Política

Identitarismo é uma imposição do Estado neoliberal

Para o psicanalista Douglas Barros, a extrema direita critica identidades, mas adota uma lógica ultraidentitária baseada em raça, gênero e exclusão


Reprodução Identitarismo é uma imposição do Estado neoliberal
Identitarismo é uma imposição do Estado neoliberal

Por Aquiles Lins, jornalista, no 247

O identitarismo não é uma escolha individual nem um fenômeno espontâneo da cultura, mas uma estratégia de gestão dos conflitos sociais operada pelo Estado neoliberal. Essa é a principal tese defendida pelo psicanalista Douglas Barros no livro O que é identitarismo?, publicado em 2024 pela editora Boitempo. Em entrevista à Folha de S.Paulo, Barros sustenta que políticas públicas voltadas a minorias não visam propriamente emancipação, mas sim a administração de identidades para evitar rupturas no sistema capitalista contemporâneo.

"Minha tese é que o identitarismo não existe como uma escolha, mas como uma forma impessoal de gestão dos conflitos sociais", afirma. Essa gestão, segundo ele, organiza identidades como categorias fixas e excludentes, o que intensifica divisões e ressentimentos. "Na tentativa de evitar o conflito social, ele entra por outra porta — com o ressentimento diante do acesso aos direitos."

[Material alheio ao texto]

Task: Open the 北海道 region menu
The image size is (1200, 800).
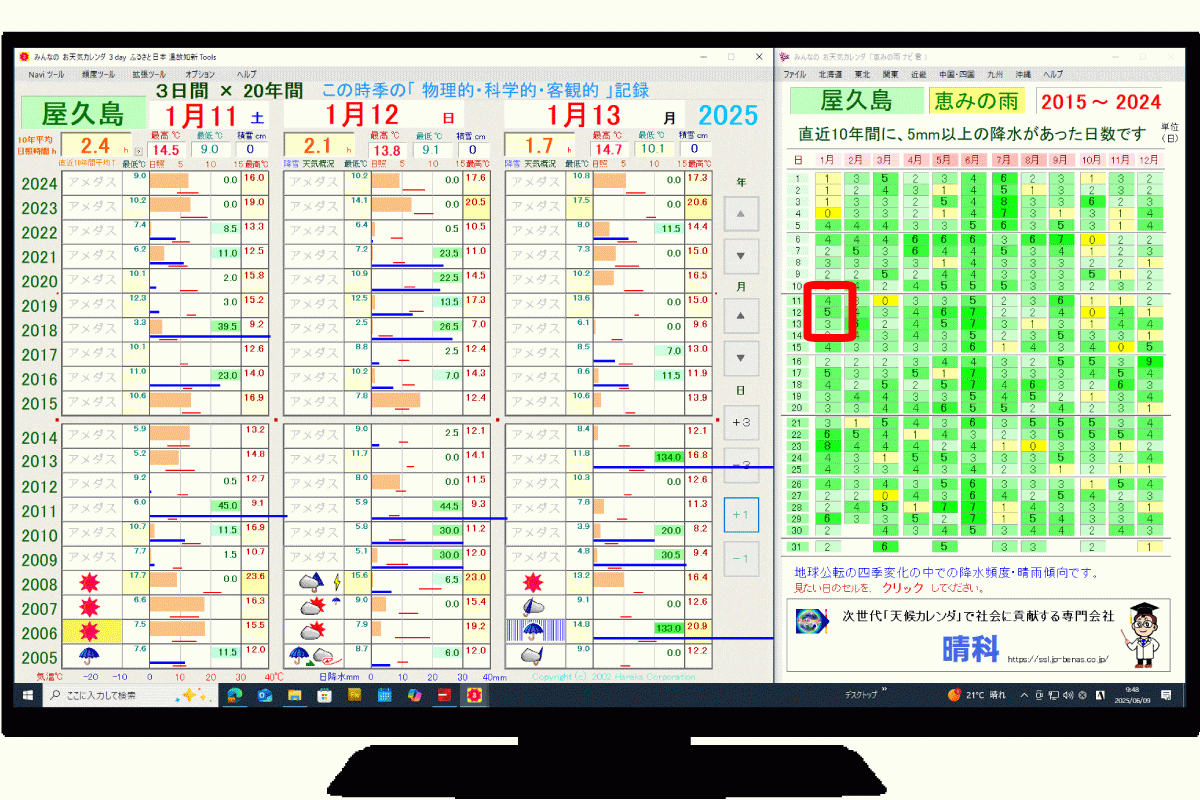Action: point(830,74)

Barros argumenta que, ao institucionalizar essas identidades, o neoliberalismo transforma minorias em alvos da ira de setores precarizados da sociedade, o que favorece a ascensão de líderes autoritários como Donald Trump, Jair Bolsonaro e Viktor Orbán. "Eles estão imersos nessa lógica ultraidentitária, uma lógica protofascista", diz. Para o psicanalista, a extrema direita se apropria do discurso universalista para promover exclusão racial, de gênero e sexual.

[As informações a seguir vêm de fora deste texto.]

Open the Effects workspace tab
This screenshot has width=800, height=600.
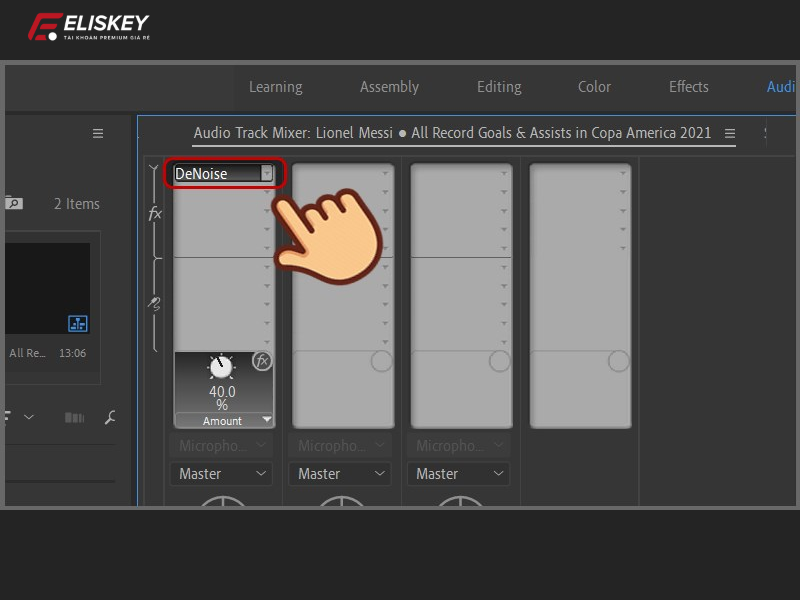688,87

"O outro, na visão deles, vai ser o identitário. O outro é sempre esse fantasma no qual se coloca o reflexo detestável do que se é", afirma. E completa: "Os valores universais proclamados pela extrema direita são universais para um pequeno grupo. O grupo branco, patriarcal, heteronormativo."

Na esquerda, há quem negue a existência do identitarismo, vendo nele apenas um espantalho criado pela direita. Barros contesta: "Existe, né? Tanto que se fala dele." Ele sustenta que o identitarismo surge como resposta à crise do trabalho fordista e à nova lógica neoliberal de competitividade e individualismo. A perda da solidariedade entre classes deu lugar à fragmentação e à busca por reconhecimento identitário.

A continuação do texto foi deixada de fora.